The question raised in this case is whether on destruction of bottles the amount paid by the Corporation to the assessee was a receipt in respect of the asset for which he has claimed by way of depreciation or is related to some other purpose.

14. As discussed above, it is apparent that payment made to the assessee has direct nexus with the destruction of the capital or business asset in respect of which he has claimed depreciation/cost deduction and is not for the purpose of conferring any other benefit to the assessee, except to recover above part of the cost which the assessee had acquired for running business of Coca-Cola and Fanta and which has been disrupted on account of non-supply of concentrate by the Corporation.
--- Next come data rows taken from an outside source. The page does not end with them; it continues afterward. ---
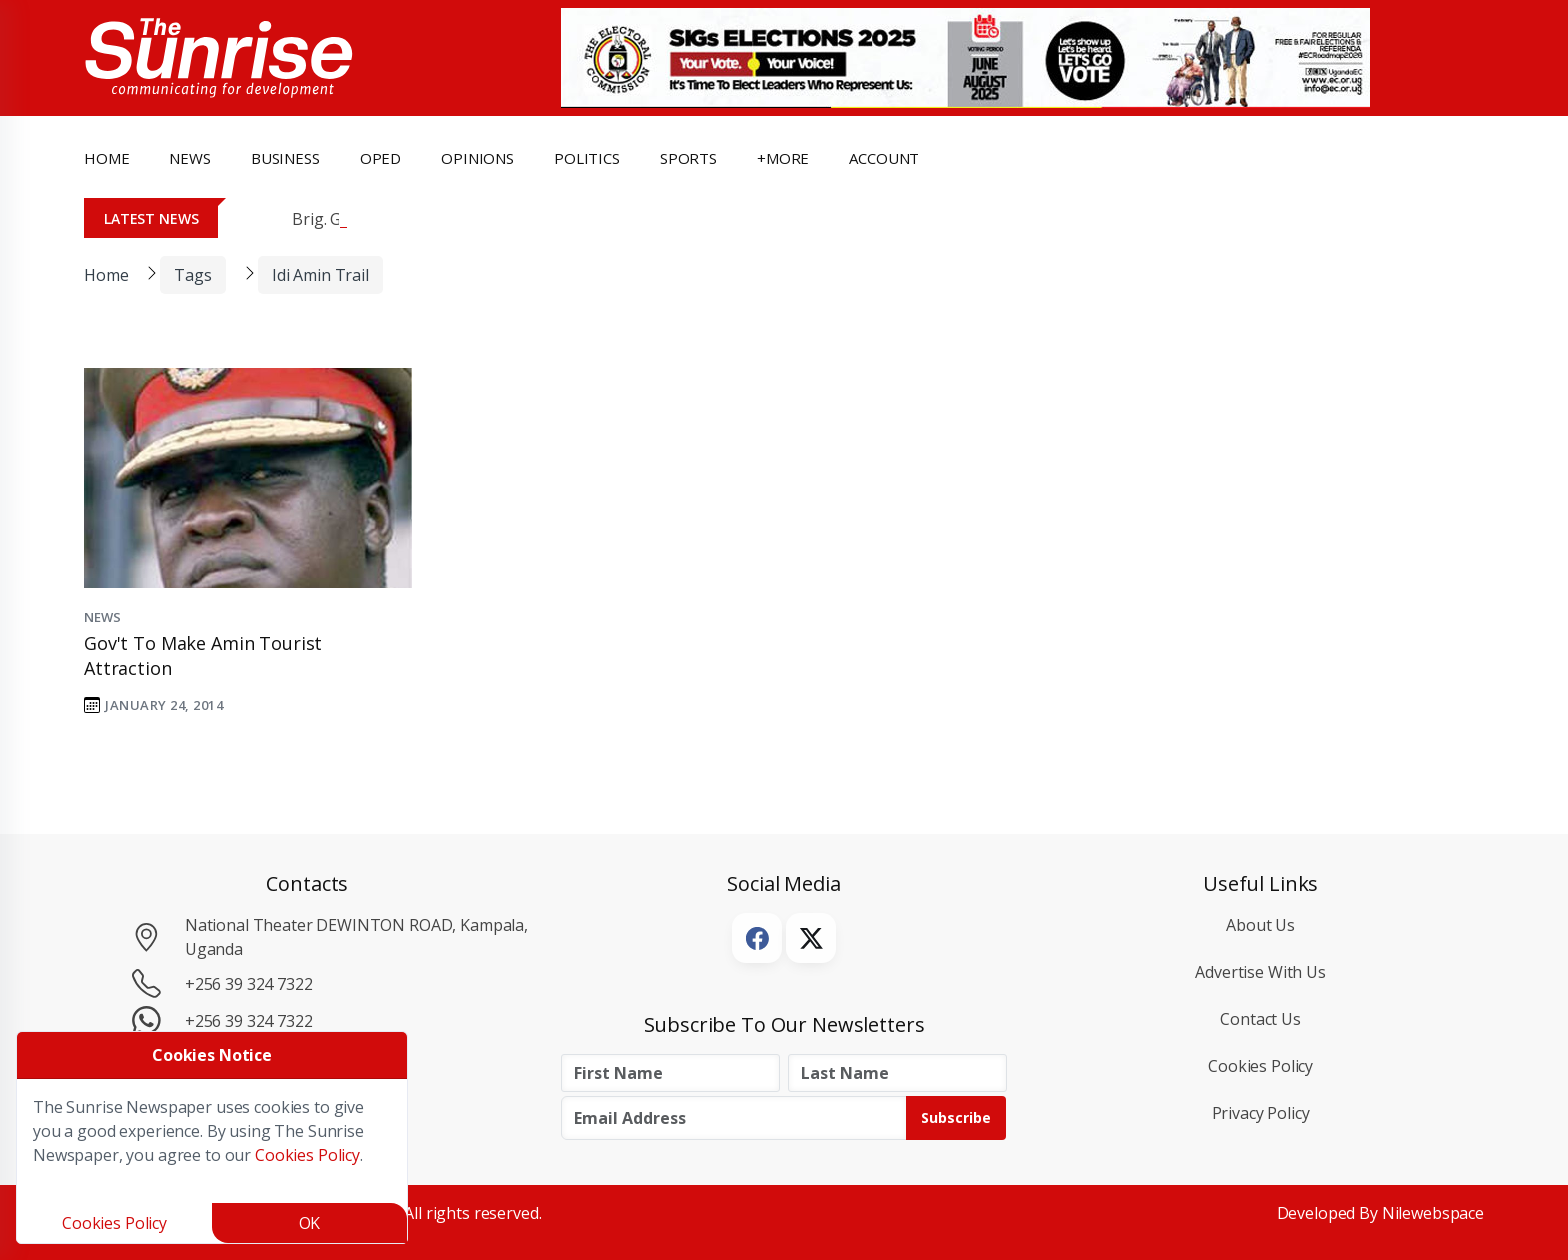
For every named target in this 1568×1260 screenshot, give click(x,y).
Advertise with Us (1260, 972)
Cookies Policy (1260, 1066)
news (189, 158)
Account (884, 158)
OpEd (380, 158)
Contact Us (1260, 1019)
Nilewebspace (1433, 1213)
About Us (1260, 925)
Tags (192, 275)
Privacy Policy (1261, 1113)
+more (783, 158)
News (102, 617)
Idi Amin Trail (320, 275)
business (285, 158)
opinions (477, 158)
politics (587, 158)
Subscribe (956, 1117)
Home (106, 158)
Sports (688, 158)
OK (310, 1223)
In these circumstances where Corporation was not willing to accept the bottles by purchase, but at the same time in the agreement the bottles could not be sold in open market by assessee also, therefore, the destruction of capital assets was brought about at the instance of the Corporation on a compensation payable by it. It is very akin to the compensation recovered from insurance company on destruction of depreciable assets.

15. Another decision on which reliance was placed by the learned counsel in CIT v. Bombay Burmah Trading Corporation (supra) also does not assist the cause of the assessee. It was a case in which on account of premature determination of the forest lease granted by the Government of Burma because of the situation arisen as a result of IInd World War and the timber logs, which were received by the assessee thereafter, was considered to have been received in lieu of loss of its business running machine and was considered that in exchange of the loss of lease which was a capital asset for the assessee, the timber received also partake the character of capital asset and amount arising out of sale of such logs was not a revenue receipt, therefore, the application of principle of balancing charge could not be made applicable to transaction of sale of plant.

In the aforesaid circumstances, the case is clearly distinguishable both on facts and the controversy which had arisen before the court.

16. The decision in CIT v. Bengal Assam Steamship Co. Ltd. (supra) by the Calcutta High Court depended on the distinction drawn by it whether destruction of the business asset was accepted on account of some voluntary act of the assessee or its destruction was caused by act during the hostilities between India and Pakistan and was indemnified under the scheme.

Without dwelling on the validity of the distinction which weighed with the Calcutta High Court, on the principle evolved by said High Court, the assessee's contention must fail. The destruction of the bottles in the present case has been caused on behalf the assessee voluntarily. The offer was made to the assessee. It was on the volition of the assessee to have accepted this offer to destroy the bottles and claim compensation or to leave it. The ratio of Calcutta High Court clearly goes to show that the concept of sale or discard involved exercise of volition on the part of the assessee to the provisions of section 41(2) . In the facts of this case the decision on principle helps the revenue than the assessee.

17. On the aforesaid discussion, we answer the question referred to us in each case in affirmative that is to say in favour of the revenue and against the assessee and hold that the amount received by the assessee-company from M/s Coca Cola Export Corporation as a compensation for destruction of Coca-Cola and Fanta bottles, was liable to be taxed as income of the previous year relating to assessment years in which such amount was received under section 41(2) of the Income Tax Act as it was existing during the relevant assessment years. There shall be no order as to costs.